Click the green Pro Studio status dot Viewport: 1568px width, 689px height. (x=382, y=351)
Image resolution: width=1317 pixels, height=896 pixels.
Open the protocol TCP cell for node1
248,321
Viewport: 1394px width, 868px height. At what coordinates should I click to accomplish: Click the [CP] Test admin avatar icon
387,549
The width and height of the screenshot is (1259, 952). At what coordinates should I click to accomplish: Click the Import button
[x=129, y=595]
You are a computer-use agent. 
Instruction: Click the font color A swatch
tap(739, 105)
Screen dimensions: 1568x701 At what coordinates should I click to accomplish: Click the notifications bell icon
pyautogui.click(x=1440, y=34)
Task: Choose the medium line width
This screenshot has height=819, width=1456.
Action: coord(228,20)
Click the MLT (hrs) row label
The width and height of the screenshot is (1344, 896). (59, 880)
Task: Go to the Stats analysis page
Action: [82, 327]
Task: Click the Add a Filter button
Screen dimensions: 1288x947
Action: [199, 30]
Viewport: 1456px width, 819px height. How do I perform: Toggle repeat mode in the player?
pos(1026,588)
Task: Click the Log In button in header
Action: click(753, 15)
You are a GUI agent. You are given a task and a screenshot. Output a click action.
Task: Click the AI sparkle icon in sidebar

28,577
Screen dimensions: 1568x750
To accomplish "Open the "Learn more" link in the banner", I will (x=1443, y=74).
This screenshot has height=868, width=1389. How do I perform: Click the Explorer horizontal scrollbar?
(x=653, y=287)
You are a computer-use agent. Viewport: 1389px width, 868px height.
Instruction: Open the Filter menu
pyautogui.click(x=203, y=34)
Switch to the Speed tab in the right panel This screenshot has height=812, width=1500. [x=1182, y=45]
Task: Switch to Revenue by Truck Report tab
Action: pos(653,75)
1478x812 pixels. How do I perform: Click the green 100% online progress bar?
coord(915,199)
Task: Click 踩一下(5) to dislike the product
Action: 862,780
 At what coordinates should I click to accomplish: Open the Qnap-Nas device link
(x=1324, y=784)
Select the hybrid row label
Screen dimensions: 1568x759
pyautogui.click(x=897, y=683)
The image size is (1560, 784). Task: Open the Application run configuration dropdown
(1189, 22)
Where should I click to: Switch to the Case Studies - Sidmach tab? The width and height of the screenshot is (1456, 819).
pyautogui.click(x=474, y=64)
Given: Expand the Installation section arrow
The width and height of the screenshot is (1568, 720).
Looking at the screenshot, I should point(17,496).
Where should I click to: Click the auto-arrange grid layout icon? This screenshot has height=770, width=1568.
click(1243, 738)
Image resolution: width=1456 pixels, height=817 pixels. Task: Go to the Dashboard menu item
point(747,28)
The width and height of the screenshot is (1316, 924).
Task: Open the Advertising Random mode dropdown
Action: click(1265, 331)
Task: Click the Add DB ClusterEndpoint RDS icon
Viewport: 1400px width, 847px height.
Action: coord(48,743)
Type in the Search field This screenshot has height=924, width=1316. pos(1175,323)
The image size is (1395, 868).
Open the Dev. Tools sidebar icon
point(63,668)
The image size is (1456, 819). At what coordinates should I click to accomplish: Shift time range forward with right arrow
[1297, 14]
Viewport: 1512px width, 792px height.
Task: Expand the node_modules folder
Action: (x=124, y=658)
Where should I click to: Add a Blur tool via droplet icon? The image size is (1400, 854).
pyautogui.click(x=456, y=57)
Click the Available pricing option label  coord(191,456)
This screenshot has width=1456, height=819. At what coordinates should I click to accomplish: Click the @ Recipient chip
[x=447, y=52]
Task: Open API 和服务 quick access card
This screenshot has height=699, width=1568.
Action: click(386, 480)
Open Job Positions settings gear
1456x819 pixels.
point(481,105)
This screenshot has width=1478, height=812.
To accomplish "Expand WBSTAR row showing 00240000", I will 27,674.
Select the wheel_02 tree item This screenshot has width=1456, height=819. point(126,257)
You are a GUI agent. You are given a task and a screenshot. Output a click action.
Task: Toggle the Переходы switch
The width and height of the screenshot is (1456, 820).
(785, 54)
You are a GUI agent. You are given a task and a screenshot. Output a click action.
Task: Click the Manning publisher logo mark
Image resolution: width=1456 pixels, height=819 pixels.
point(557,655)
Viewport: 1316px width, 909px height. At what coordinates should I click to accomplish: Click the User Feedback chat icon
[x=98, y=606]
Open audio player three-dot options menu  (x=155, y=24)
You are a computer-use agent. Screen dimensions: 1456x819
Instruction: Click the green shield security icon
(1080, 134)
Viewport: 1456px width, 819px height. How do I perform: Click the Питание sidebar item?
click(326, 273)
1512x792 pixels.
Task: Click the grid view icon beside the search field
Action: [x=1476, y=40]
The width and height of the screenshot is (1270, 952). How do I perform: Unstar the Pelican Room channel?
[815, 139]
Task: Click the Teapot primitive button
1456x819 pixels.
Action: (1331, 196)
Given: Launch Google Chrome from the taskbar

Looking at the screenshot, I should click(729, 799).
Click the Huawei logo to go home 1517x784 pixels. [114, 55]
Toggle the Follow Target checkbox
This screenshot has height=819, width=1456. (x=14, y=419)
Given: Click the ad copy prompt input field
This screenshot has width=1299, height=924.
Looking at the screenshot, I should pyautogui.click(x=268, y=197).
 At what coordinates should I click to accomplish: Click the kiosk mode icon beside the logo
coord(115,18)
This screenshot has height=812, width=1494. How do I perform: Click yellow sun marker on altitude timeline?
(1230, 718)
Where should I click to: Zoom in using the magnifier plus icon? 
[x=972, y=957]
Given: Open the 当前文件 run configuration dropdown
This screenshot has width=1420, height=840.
+++
■ **TASK TO CARRY OUT**: Repeat every record, keeping each line exactly as it is.

■ **PROBLEM SOLUTION**:
Click the green Pro Studio status dot Viewport: 1568px width, 689px height. (x=382, y=351)
Image resolution: width=1317 pixels, height=896 pixels.
Open the protocol TCP cell for node1
248,321
Viewport: 1394px width, 868px height. At what coordinates should I click to accomplish: Click the [CP] Test admin avatar icon
387,549
The width and height of the screenshot is (1259, 952). At what coordinates should I click to accomplish: Click the Import button
[x=129, y=595]
You are a computer-use agent. 
Instruction: Click the font color A swatch
tap(739, 105)
Screen dimensions: 1568x701 At what coordinates should I click to accomplish: Click the notifications bell icon
pyautogui.click(x=1440, y=34)
Task: Choose the medium line width
This screenshot has height=819, width=1456.
Action: coord(228,20)
Click the MLT (hrs) row label
The width and height of the screenshot is (1344, 896). (59, 880)
Task: Go to the Stats analysis page
Action: [82, 327]
Task: Click the Add a Filter button
Screen dimensions: 1288x947
Action: [199, 30]
Viewport: 1456px width, 819px height. How do I perform: Toggle repeat mode in the player?
pos(1026,588)
Task: Click the Log In button in header
Action: click(753, 15)
You are a GUI agent. You are given a task and a screenshot. Output a click action.
Task: Click the AI sparkle icon in sidebar

28,577
Screen dimensions: 1568x750
To accomplish "Open the "Learn more" link in the banner", I will (x=1443, y=74).
This screenshot has height=868, width=1389. How do I perform: Click the Explorer horizontal scrollbar?
(x=653, y=287)
You are a computer-use agent. Viewport: 1389px width, 868px height.
Instruction: Open the Filter menu
pyautogui.click(x=203, y=34)
Switch to the Speed tab in the right panel This screenshot has height=812, width=1500. [x=1182, y=45]
Task: Switch to Revenue by Truck Report tab
Action: pos(653,75)
1478x812 pixels. How do I perform: Click the green 100% online progress bar?
coord(915,199)
Task: Click 踩一下(5) to dislike the product
Action: 862,780
 At what coordinates should I click to accomplish: Open the Qnap-Nas device link
(x=1324, y=784)
Select the hybrid row label
Screen dimensions: 1568x759
pyautogui.click(x=897, y=683)
The image size is (1560, 784). Task: Open the Application run configuration dropdown
(1189, 22)
Where should I click to: Switch to the Case Studies - Sidmach tab? The width and height of the screenshot is (1456, 819).
pyautogui.click(x=474, y=64)
Given: Expand the Installation section arrow
The width and height of the screenshot is (1568, 720).
Looking at the screenshot, I should point(17,496).
Where should I click to: Click the auto-arrange grid layout icon? This screenshot has height=770, width=1568.
click(1243, 738)
Image resolution: width=1456 pixels, height=817 pixels. Task: Go to the Dashboard menu item
point(747,28)
The width and height of the screenshot is (1316, 924).
Task: Open the Advertising Random mode dropdown
Action: click(1265, 331)
Task: Click the Add DB ClusterEndpoint RDS icon
Viewport: 1400px width, 847px height.
Action: coord(48,743)
Type in the Search field This screenshot has height=924, width=1316. pos(1175,323)
The image size is (1395, 868).
Open the Dev. Tools sidebar icon
point(63,668)
The image size is (1456, 819). At what coordinates should I click to accomplish: Shift time range forward with right arrow
[1297, 14]
Viewport: 1512px width, 792px height.
Task: Expand the node_modules folder
Action: (x=124, y=658)
Where should I click to: Add a Blur tool via droplet icon? The image size is (1400, 854).
pyautogui.click(x=456, y=57)
Click the Available pricing option label  coord(191,456)
This screenshot has width=1456, height=819. At what coordinates should I click to accomplish: Click the @ Recipient chip
[x=447, y=52]
Task: Open API 和服务 quick access card
This screenshot has height=699, width=1568.
Action: click(386, 480)
Open Job Positions settings gear
1456x819 pixels.
point(481,105)
This screenshot has width=1478, height=812.
To accomplish "Expand WBSTAR row showing 00240000", I will 27,674.
Select the wheel_02 tree item This screenshot has width=1456, height=819. point(126,257)
You are a GUI agent. You are given a task and a screenshot. Output a click action.
Task: Toggle the Переходы switch
The width and height of the screenshot is (1456, 820).
(785, 54)
You are a GUI agent. You are given a task and a screenshot. Output a click action.
Task: Click the Manning publisher logo mark
Image resolution: width=1456 pixels, height=819 pixels.
point(557,655)
Viewport: 1316px width, 909px height. At what coordinates should I click to accomplish: Click the User Feedback chat icon
[x=98, y=606]
Open audio player three-dot options menu  (x=155, y=24)
You are a computer-use agent. Screen dimensions: 1456x819
Instruction: Click the green shield security icon
(1080, 134)
Viewport: 1456px width, 819px height. How do I perform: Click the Питание sidebar item?
click(326, 273)
1512x792 pixels.
Task: Click the grid view icon beside the search field
Action: [x=1476, y=40]
The width and height of the screenshot is (1270, 952). How do I perform: Unstar the Pelican Room channel?
[815, 139]
Task: Click the Teapot primitive button
1456x819 pixels.
Action: (1331, 196)
Given: Launch Google Chrome from the taskbar

Looking at the screenshot, I should click(729, 799).
Click the Huawei logo to go home 1517x784 pixels. [114, 55]
Toggle the Follow Target checkbox
This screenshot has height=819, width=1456. (x=14, y=419)
Given: Click the ad copy prompt input field
This screenshot has width=1299, height=924.
Looking at the screenshot, I should pyautogui.click(x=268, y=197).
 At what coordinates should I click to accomplish: Click the kiosk mode icon beside the logo
coord(115,18)
This screenshot has height=812, width=1494. How do I perform: Click yellow sun marker on altitude timeline?
(1230, 718)
Where should I click to: Zoom in using the magnifier plus icon? 
[x=972, y=957]
Given: Open the 当前文件 run configuration dropdown
This screenshot has width=1420, height=840.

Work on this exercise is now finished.